• [ページ抜粋]:
図10に示すように、接続部202は、接合部材210と、シール層212と、空気極214と、を有する。接合部材210は、基体管201と熱膨張係数が同程度の材料で形成されている部材である。接合部材210は、円筒状の部材であり、外周径が、基体管201の内周径とほぼ同じか小さい形状である。接合部材210は、接続する2つの基体管201の接続される側の端部に挿入されている。つまり、接合部材210は、基体管201よりも径が小さい管路であり、一方の端部が一方の基体管201に挿入され、他方の端部が他方の基体管201に挿入されている。接合部材210は、外周側の面と基体管201の内周面と向かい合う面に接着層が形成されている。接合部材210と基体管201は、間に設けられた接着層で接着されている。接着層に用いる接着剤としては、基体管と同質材料を用いることができる。接着剤は、例えば、基体管と同じ固体粒子を有し、具体的には、CSZ粉末またはCSZ+NiO混合粉末にスキージオイルなどのビヒクルを添加し、3本ローラをより混合して調製して作成することができる。接合部材210は、2つの基体管201の両方に挿入され、接着層により2つの基体管201と接着することで、2つの基体管201を繋げている。シール層212は、接合部材210の外周側でかつ接続する2つの基体管201の間をシールする。シール層212は、固体電解質と同質材料で形成され、ガスの透過を遮断する。空気極214は、シール層212の外周と2つの基体管201の外周に形成されている。空気極214は、一方の基体管201の端部に形成された燃料電池セル100のインターコネクタと接続し、かつ、他方の基体管201の端部に形成された燃料電池セル100のインターコネクタと接続する。これにより、接続部202は、接続部202を挟んで隣接する2つの基体管201のそれぞれの燃料電池セルを電気的に接続する。
【0053】
燃料電池モジュール12cは、複数の基体管201を接続部202で接続したセルスタック56aを用いることで、1本の基体管201を短くすることができる。これにより、圧力容器40のZ軸方向の端部から端部に配置されるセルスタック56aを製造しやすくすることができ、燃料電池モジュール12cを製造しやすくすることができる。なお、基体管201を接続する接続部202は、本実施形態に限定されず、2つの基体管201を接着し、2つの基体管201を電気的に接続し、かつ、2つの基体管201の間をシールすることができればよい。
【0054】
図11は、他の実施形態の燃料電池モジュールを模式的に表した概略構成図である。

• [入力データ]:
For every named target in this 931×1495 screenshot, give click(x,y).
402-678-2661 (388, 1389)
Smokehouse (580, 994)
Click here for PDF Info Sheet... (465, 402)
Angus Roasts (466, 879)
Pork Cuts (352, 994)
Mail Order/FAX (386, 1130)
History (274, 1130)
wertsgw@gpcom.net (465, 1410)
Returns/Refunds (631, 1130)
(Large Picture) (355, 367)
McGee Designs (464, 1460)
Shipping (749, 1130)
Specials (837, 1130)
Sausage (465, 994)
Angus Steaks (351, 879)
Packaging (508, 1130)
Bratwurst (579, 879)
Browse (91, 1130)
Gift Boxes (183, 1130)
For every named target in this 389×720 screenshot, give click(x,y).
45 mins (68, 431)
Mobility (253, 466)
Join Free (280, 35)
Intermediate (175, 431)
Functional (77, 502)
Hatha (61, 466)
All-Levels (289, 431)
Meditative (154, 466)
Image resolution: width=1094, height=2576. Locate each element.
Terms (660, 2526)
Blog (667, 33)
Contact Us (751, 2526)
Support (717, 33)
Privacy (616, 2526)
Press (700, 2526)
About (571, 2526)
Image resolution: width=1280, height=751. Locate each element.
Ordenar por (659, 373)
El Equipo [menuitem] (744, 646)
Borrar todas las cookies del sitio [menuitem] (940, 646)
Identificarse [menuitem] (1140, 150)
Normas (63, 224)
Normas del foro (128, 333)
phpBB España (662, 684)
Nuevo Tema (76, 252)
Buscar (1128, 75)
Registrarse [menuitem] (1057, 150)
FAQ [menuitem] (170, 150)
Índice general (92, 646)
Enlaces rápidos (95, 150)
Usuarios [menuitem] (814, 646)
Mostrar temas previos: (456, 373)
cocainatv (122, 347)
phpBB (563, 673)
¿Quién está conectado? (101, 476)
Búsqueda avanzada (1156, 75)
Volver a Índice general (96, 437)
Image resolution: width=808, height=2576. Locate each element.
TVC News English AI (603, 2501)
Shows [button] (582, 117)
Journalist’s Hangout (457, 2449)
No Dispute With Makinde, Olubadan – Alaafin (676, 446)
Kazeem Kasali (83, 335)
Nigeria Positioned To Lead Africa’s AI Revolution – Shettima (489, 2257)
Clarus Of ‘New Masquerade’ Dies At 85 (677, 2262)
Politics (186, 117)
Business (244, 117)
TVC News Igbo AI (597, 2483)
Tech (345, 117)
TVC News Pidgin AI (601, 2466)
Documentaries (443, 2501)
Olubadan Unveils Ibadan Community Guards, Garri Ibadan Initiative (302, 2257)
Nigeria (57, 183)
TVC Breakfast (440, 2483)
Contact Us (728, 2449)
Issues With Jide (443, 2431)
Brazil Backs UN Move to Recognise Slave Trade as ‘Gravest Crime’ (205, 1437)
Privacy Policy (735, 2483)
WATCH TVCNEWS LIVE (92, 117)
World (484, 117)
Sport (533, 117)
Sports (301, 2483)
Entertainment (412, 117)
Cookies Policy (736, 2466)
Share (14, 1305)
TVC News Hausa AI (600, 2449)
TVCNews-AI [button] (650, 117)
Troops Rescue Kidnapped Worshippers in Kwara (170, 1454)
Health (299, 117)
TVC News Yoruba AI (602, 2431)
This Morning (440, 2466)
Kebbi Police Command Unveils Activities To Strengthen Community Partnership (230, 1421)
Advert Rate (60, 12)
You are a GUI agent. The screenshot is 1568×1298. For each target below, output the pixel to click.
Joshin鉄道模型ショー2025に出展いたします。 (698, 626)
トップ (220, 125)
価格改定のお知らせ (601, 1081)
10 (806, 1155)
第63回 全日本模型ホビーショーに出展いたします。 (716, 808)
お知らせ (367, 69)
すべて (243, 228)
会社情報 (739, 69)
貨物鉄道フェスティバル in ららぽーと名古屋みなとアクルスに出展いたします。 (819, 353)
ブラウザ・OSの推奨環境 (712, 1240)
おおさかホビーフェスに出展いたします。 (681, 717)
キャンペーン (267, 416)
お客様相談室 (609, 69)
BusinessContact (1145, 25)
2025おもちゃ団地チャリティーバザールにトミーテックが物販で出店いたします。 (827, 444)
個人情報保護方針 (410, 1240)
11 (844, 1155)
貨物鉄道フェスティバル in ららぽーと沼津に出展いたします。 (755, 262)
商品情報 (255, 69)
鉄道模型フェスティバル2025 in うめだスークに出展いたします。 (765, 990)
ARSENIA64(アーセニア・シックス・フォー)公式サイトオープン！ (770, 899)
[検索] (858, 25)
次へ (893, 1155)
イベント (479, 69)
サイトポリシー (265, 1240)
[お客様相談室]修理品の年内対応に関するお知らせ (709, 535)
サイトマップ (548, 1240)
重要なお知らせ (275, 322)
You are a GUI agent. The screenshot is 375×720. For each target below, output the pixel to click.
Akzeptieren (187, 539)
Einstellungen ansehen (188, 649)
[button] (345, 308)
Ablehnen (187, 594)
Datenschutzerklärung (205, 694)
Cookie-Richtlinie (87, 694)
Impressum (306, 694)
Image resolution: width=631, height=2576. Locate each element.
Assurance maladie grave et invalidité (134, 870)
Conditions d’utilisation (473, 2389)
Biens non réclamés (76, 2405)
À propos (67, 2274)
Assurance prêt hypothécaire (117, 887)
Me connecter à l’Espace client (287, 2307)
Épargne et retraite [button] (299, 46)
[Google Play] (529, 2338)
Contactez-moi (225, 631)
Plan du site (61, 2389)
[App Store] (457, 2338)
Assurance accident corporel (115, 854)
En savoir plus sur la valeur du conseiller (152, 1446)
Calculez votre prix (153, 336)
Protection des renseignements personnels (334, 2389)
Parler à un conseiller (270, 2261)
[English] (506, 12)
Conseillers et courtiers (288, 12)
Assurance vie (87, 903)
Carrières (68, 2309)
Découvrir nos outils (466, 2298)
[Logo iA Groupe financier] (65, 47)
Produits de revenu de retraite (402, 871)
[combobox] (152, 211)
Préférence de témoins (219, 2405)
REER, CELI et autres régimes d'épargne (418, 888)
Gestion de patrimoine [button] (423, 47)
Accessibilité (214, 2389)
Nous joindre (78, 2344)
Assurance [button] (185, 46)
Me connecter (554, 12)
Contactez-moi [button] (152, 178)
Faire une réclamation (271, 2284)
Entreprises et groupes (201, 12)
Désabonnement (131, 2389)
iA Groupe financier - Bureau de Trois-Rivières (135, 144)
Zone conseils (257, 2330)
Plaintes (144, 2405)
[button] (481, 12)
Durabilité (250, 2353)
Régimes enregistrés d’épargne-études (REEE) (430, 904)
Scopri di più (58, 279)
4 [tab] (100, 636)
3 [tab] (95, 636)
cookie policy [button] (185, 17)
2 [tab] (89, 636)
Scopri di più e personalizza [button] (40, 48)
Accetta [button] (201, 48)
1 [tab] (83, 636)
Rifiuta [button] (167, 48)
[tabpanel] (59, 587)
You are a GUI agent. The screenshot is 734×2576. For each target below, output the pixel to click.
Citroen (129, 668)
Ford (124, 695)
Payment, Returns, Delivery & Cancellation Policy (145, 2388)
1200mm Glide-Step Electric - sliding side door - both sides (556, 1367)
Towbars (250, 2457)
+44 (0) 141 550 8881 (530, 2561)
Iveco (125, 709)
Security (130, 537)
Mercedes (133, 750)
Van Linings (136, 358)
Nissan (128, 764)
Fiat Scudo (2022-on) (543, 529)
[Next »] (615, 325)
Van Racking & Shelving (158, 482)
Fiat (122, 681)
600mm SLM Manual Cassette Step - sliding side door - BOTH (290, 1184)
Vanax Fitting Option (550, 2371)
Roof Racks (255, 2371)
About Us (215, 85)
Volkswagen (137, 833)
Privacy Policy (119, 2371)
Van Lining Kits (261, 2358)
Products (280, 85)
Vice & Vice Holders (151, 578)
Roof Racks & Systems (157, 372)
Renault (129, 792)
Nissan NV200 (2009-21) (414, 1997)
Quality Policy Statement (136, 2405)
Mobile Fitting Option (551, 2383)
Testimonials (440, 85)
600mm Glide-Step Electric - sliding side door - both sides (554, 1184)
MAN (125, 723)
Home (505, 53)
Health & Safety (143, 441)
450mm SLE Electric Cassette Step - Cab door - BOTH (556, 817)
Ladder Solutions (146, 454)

• [課題の内容]:
(A) 燃料電池の文章について、次の問いに答えてください。
(i) 接合部材210は、どんな材料で作られていますか。
(ii) シール層212は、何と同じ材料で作られていますか。
(iii) 接続部202で基体管201をつないだセルスタック56aを使うと、1本の基体管201をどうすることができますか。
(B) 燃料電池の文章のうち、「図10に示すように、接続部2」から「電池セルを電気的に接続する。」までを、一字も変えずにそのまま書き写してください。

• [解答]:
(A)
(i) 基体管201と熱膨張係数が同じくらいの材料
(ii) 固体電解質
(iii) 短くすることができる

(B)
図10に示すように、接続部202は、接合部材210と、シール層212と、空気極214と、を有する。接合部材210は、基体管201と熱膨張係数が同程度の材料で形成されている部材である。接合部材210は、円筒状の部材であり、外周径が、基体管201の内周径とほぼ同じか小さい形状である。接合部材210は、接続する2つの基体管201の接続される側の端部に挿入されている。つまり、接合部材210は、基体管201よりも径が小さい管路であり、一方の端部が一方の基体管201に挿入され、他方の端部が他方の基体管201に挿入されている。接合部材210は、外周側の面と基体管201の内周面と向かい合う面に接着層が形成されている。接合部材210と基体管201は、間に設けられた接着層で接着されている。接着層に用いる接着剤としては、基体管と同質材料を用いることができる。接着剤は、例えば、基体管と同じ固体粒子を有し、具体的には、CSZ粉末またはCSZ+NiO混合粉末にスキージオイルなどのビヒクルを添加し、3本ローラをより混合して調製して作成することができる。接合部材210は、2つの基体管201の両方に挿入され、接着層により2つの基体管201と接着することで、2つの基体管201を繋げている。シール層212は、接合部材210の外周側でかつ接続する2つの基体管201の間をシールする。シール層212は、固体電解質と同質材料で形成され、ガスの透過を遮断する。空気極214は、シール層212の外周と2つの基体管201の外周に形成されている。空気極214は、一方の基体管201の端部に形成された燃料電池セル100のインターコネクタと接続し、かつ、他方の基体管201の端部に形成された燃料電池セル100のインターコネクタと接続する。これにより、接続部202は、接続部202を挟んで隣接する2つの基体管201のそれぞれの燃料電池セルを電気的に接続する。